Wake Up Now (Fiction Records/Caroline, distribuzione Universal), segna il ritorno di Nick Mulvey dopo l’album di debutto First Mind (2015). Nato nell’84 in Inghilterra, Mulvey ha imparato a suonare a Cuba, quindi ha fondato con alcuni amici il Portico Quartet, in cui suonava l’Hang, e infine ha deciso per la carriera solista.
Fedele alle sonorità che hanno caratterizzato il primo disco, il nuovo lavoro di Nick Mulvey, già anticipato dal singolo Unconditional, nasce anche dall’ispirazione che alcuni incontri con Brian Eno hanno impresso in Mulvey.
L’album è stato prodotto da Ethan Johns al Real World Studios, dove Nick Mulvey e la sua band hanno registrato in presa diretta, rifinendo il tutto insieme al produttore Dan Carey.
Nick Mulvey traccia per traccia
Si parte da una morbida e tranquilla Unconditional, ingresso soft e anche piuttosto pop, senza essere banale, nel disco. Si accelera però subito dopo: Trasform Your Game (We Remain) ha ritmi più alti e passioni più concitate, anche se Mulvey fa mostra di trovare buoni punti di equilibrio sonori.

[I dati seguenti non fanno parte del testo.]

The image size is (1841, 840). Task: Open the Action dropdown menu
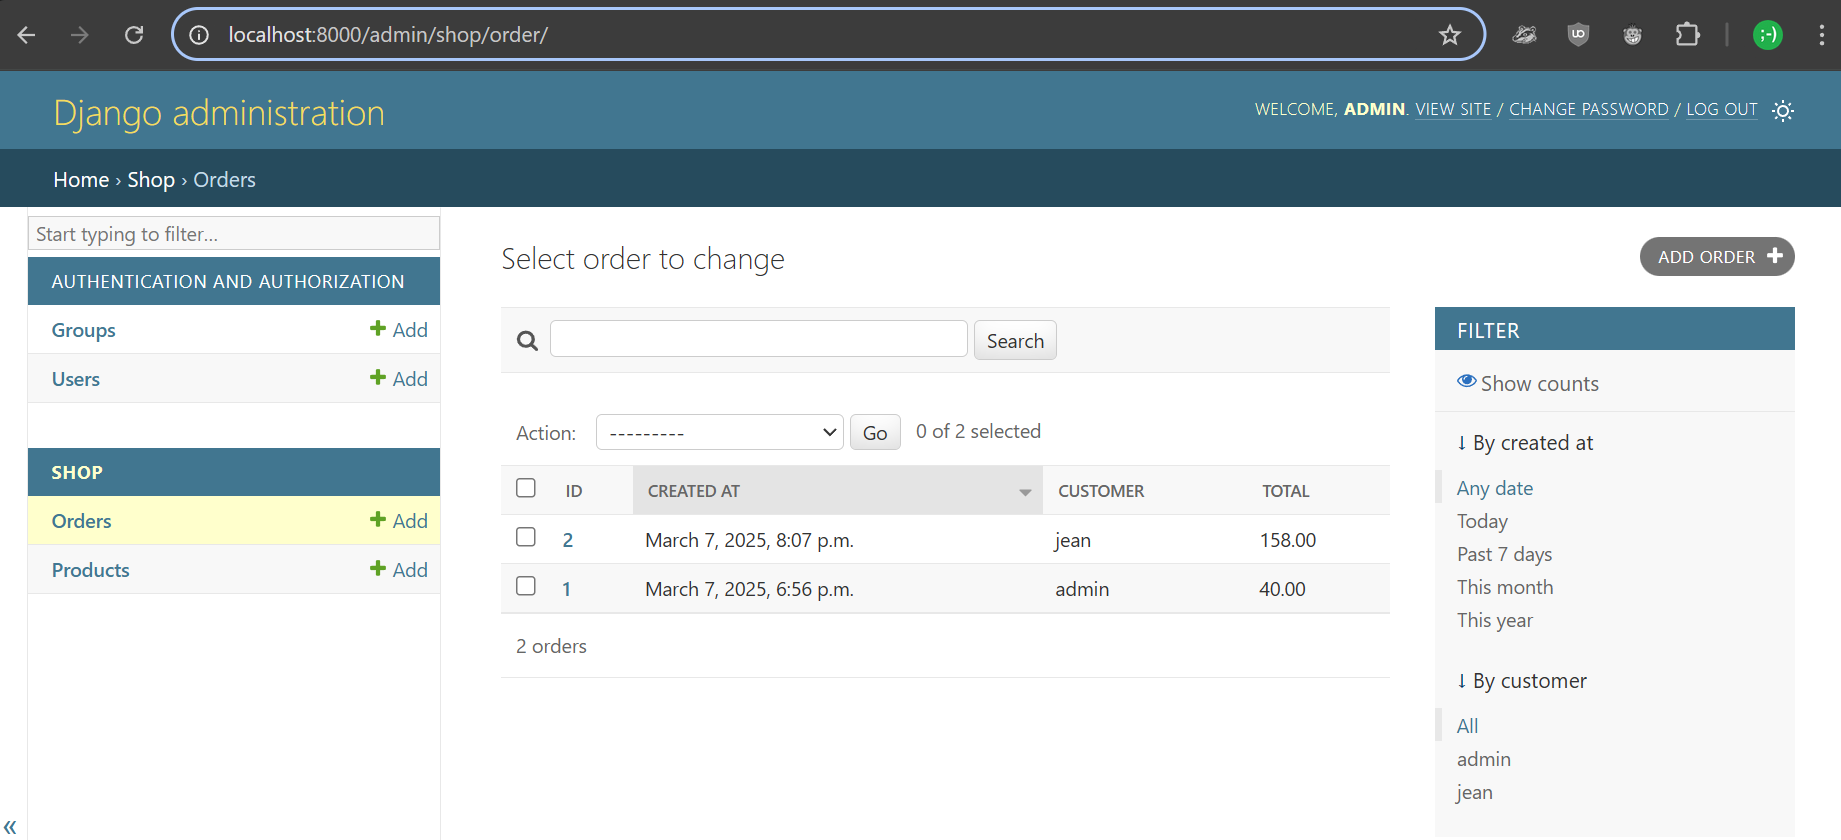click(x=720, y=433)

Imogen torna a toni molto più intimi, facendo perno su voce e arpeggi di chitarra e da diffuse sensazioni soul e qualche retrogusto alla Sufjan Stevens. Si viaggia verso sapori, nel contempo, orientali ma anche un po’ più sintetici con Myela, ondeggiante e anche un po’ danzereccia.
Con il testo che si ricollega subito al brano precedente, We Are Never Apart procede per discorsi molto più ragionati, sommessi e delicati. Come da tradizione dei Real World Studios, un pizzico di tribalismo e di etnicità, come una manciatina di spezie, si sparge su Remembering.
Mountain to Move acquista fiato e passo a partire dall’arpeggio insistito che si trascina dietro tutto il pezzo, aggiungendo ritmo e strumenti un po’ alla volta. When the Body is Gone conferma i legami del cantautore con un background di ispirazione soul (qui quasi gospel), con un prolungato finale morbido e sognante.
A proposito di sognante, Lullaby si spinge anche più in là in materia, fornendo un piccolo intermezzo prima di In Your Hands, più consistente e con un carattere che anche in questo caso sembra crescere piano piano. Da segnalare la versatilità nell’uso dei cori femminili in tutto il disco e qui in particolare.
Si chiude con Infinite Trees, in cui è di nuovo l’arpeggio a tessere i fili della trama, in un panorama questa volta del tutto dreamy e ovattato, ma anche con una sorpresa del tutto italiana, visto che il coro femminile supporta con un controcanto che cita Il cielo in una stanza.
Ottima prova e conferma di livello per Nick Mulvey, che ribadisce il proprio talento e tutte le potenzialità per affermarsi come una delle migliori voci del nuovo songwriting made in UK.